Issue 128: 2017 11 09:Sleazebusting Diary of a Corbynista(Don Urquhart)

Sleazebusting Diary of a Corbynista

The recess cannot come soon enough

by Don Urquhart

Mug shot of Don Urquhart1 November 2017

Sexual harassment interests most people.  The Harvey Weinstein affair seems to have opened Pandora’s Box.  That powerful people in organisations intimidate and exploit employees is hardly news.  There is a bandwagon and I suspect that some people are crying “Me Too!” on the basis that all publicity is good publicity.  The Damien Green allegations are hard to understand.  Green’s version of events has Kate Maltby as a personal friend he has met socially twice a year since the disputed knee touching of 2014.  Who would want to be the Cabinet Secretary sorting that one out?

2 November 2017

Up until a couple of days ago if I had been asked who in the Cabinet was the least likely to be tainted by a sex scandal Sir Michael Fallon would have been very close to the top.  There is clearly more to his resignation than Kneegate, as the “victim” Julia Hartley-Brewer characterises the 2002 contretemps.  What surprised me most about his resignation letter was that he described himself as representing the Armed Forces and as such was setting a bad example to the squaddies.  “Cognitive dissonance” is not a great look for a Defence Minister so it is as well that he is on his way.

3 November 2017

It is pathetic that our airwaves are clogged up with sleazy goings on involving members of the Mother of Parliaments.  Where are the good old British values as exemplified by film producer Harvey Weinstein?  In this country we appointed him as merely a Commander of the Order of the British Empire.  Presumably his contribution to our national well-being fell short of that exemplified by the late Sir James Savile who warranted a knighthood.

4 November 2017

We are rightly proud of the richness of the English language so it is disappointing to discover that the Germans have quite a few words we cannot easily render into English.  One such is “Aktionismus” which I was often accused of when working for a German employer.  MP’s are being suspended and investigated in droves, the Tories announce a new code of conduct, Labour has a new complaints procedure, the LibDems claim to have super robust ways of handling things, and the three main party leaders are meeting to come up with a new process.  Thrillingly, many of the great and good have deigned to share with us their thoughts about what has been going wrong.

5 November 2017

Jane Merrick was a 29 year old Daily Mail reporter in 2003.  At lunch Sir Michael Fallon attempted to kiss her.  The other day she reported this to 10 Downing Street.  Fallon resigned.

6 November 2017

Appleby is a firm of Bermuda lawyers whose records have been hacked and made available to investigative journalists.  We discover that well known public figures have set up structures offshore in order to avoid tax.  How wonderfully this exemplifies British values.  Why is it that tax avoidance is not on the national curriculum along with the other concepts which have made our island nation great?

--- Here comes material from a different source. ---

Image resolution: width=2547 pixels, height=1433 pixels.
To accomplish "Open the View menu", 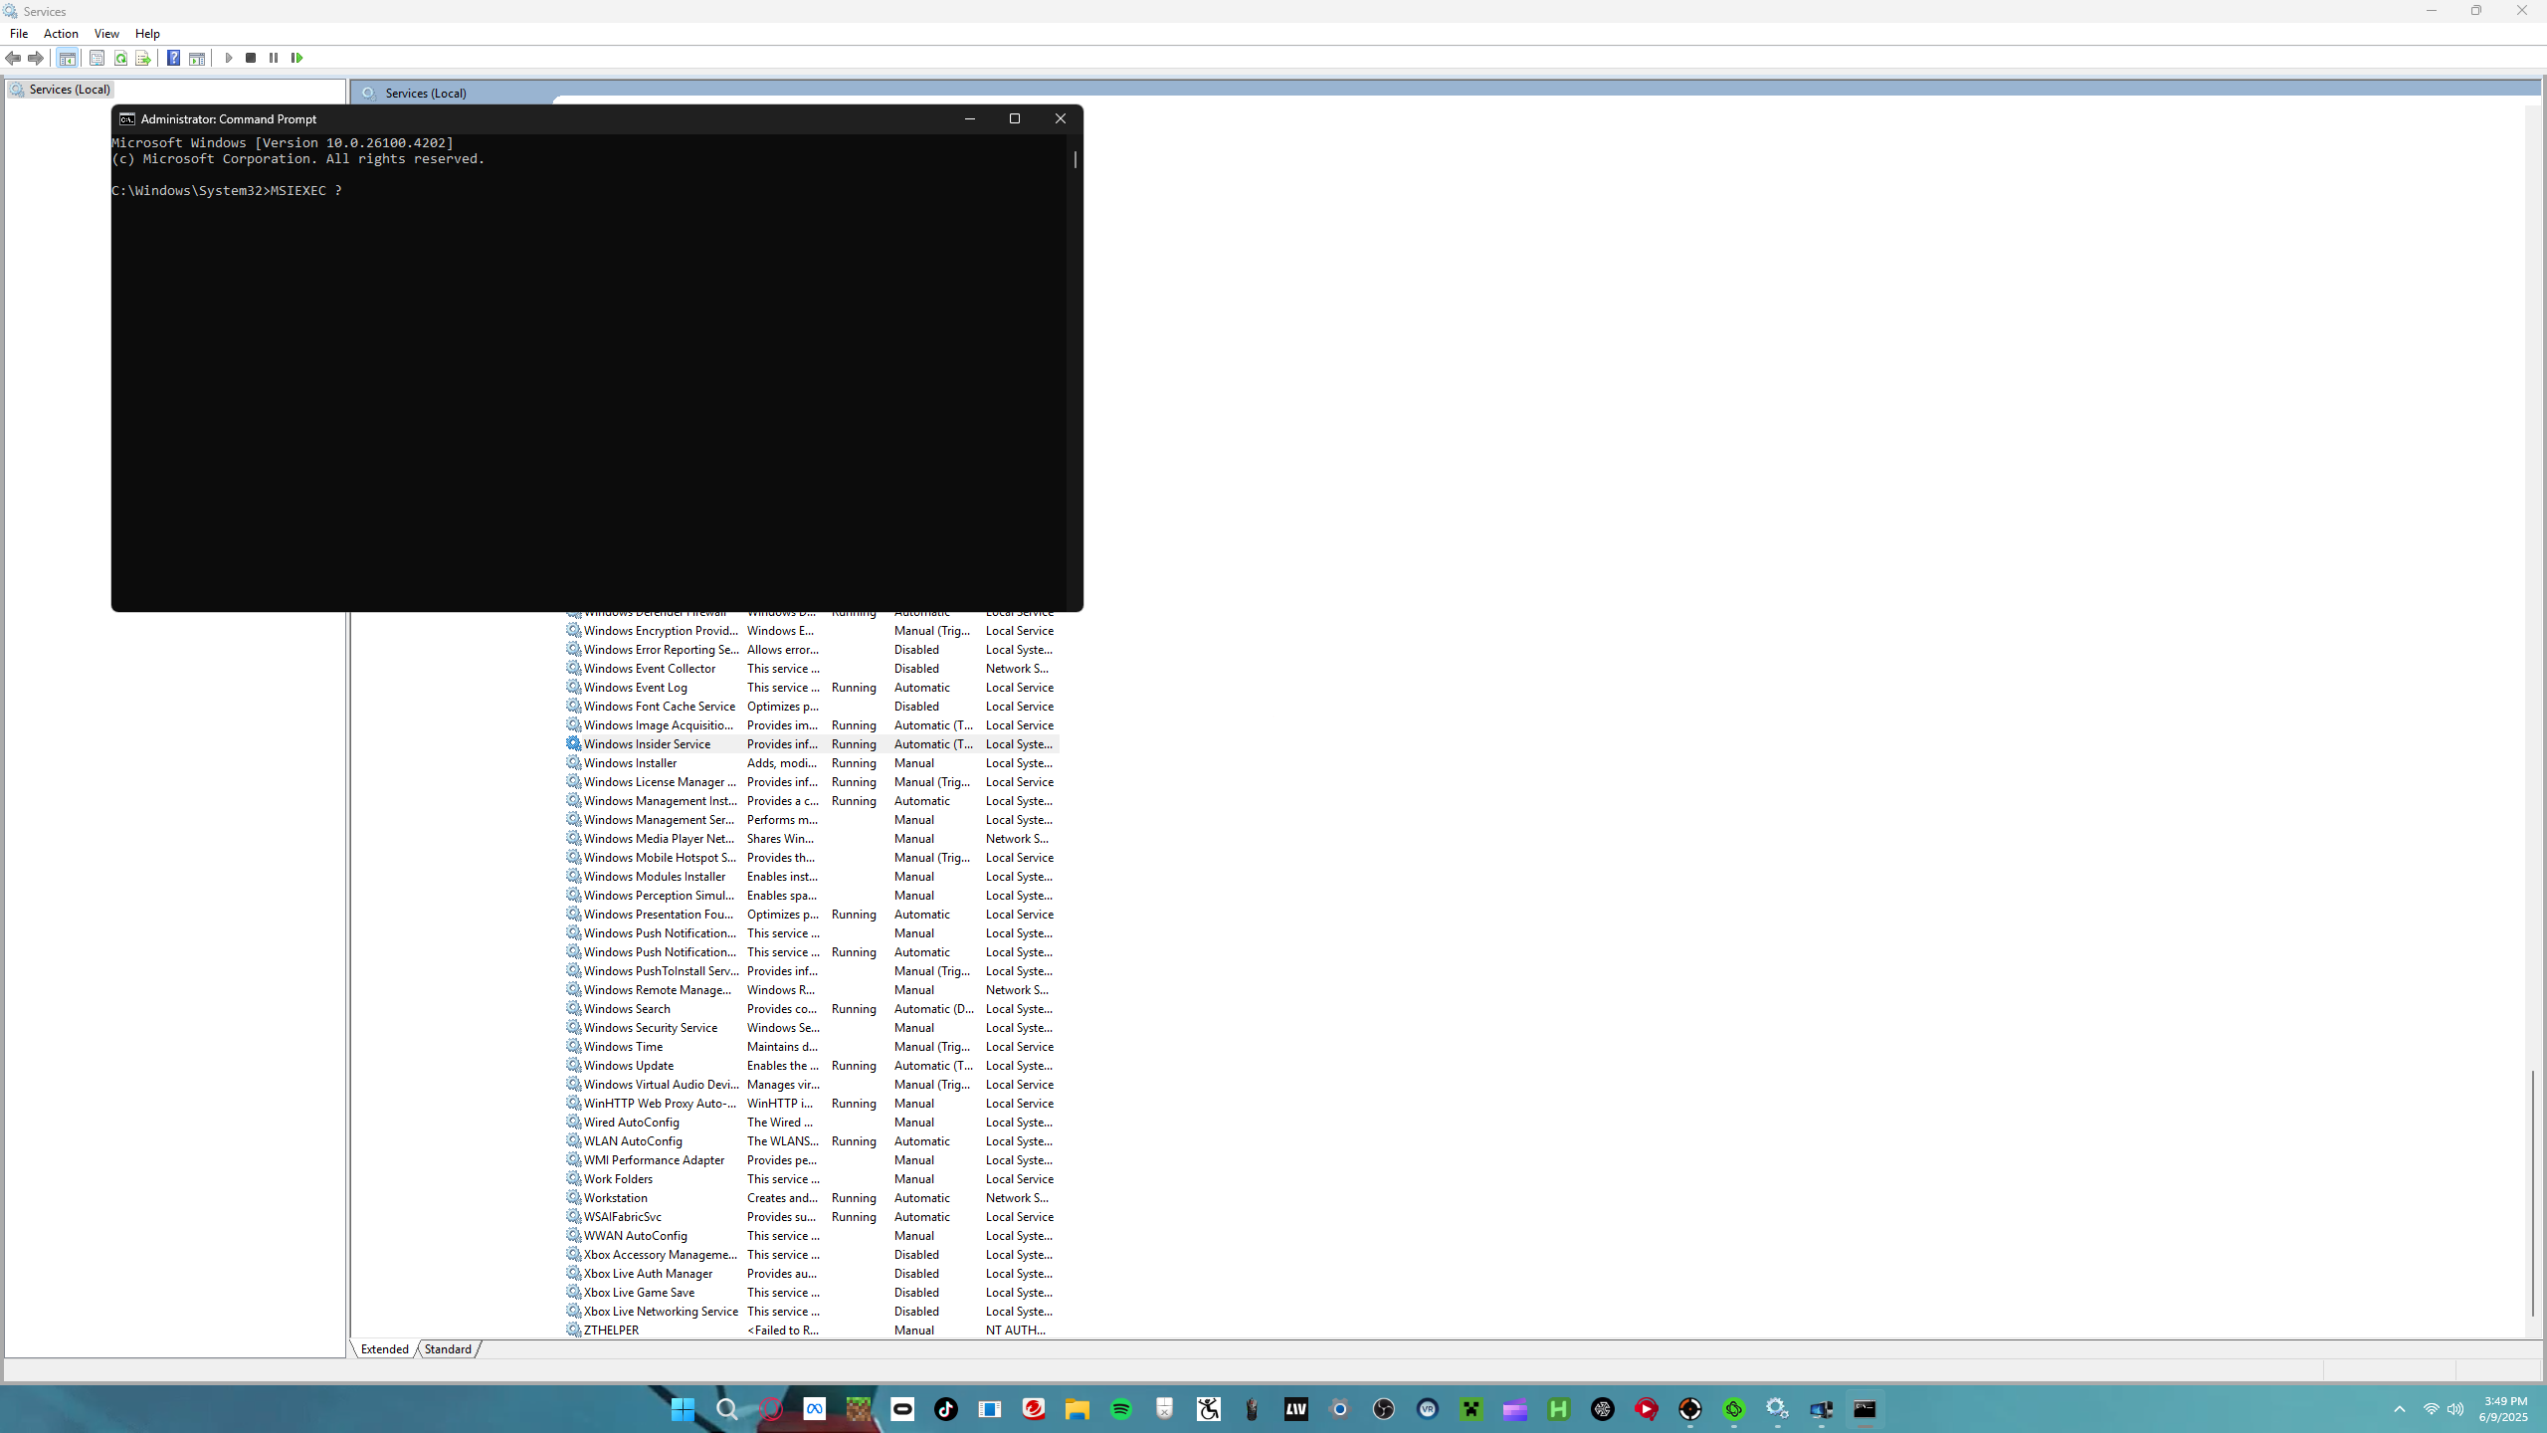I will pyautogui.click(x=106, y=34).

Well, it makes a change from Commons sleaze.  Interesting that there is so much focus on protecting MP’s employees when most of the cases reported so far involve journalists and the worst case, Bex Bailey’s, is nothing to do with Westminster politicians.

7 November 2017

Last year the UN Committee on the Rights of the Child had the UK needing to improve the accommodation and safety of children.

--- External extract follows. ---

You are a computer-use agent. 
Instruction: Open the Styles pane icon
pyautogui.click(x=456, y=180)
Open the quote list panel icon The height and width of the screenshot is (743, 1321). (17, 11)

This morning Siobhain McDonagh will raise in the Commons the issue of temporary accommodation.  There are 78,000 households in temporary accommodation in England, including 120,000 children.  For months these children are exposed to cramped, often cold conditions, sharing kitchen and sanitary facilities with strangers and constantly changing schools.  When The Commons comes to debate the housing crisis the needs of those in temporary accommodation should be front and centre.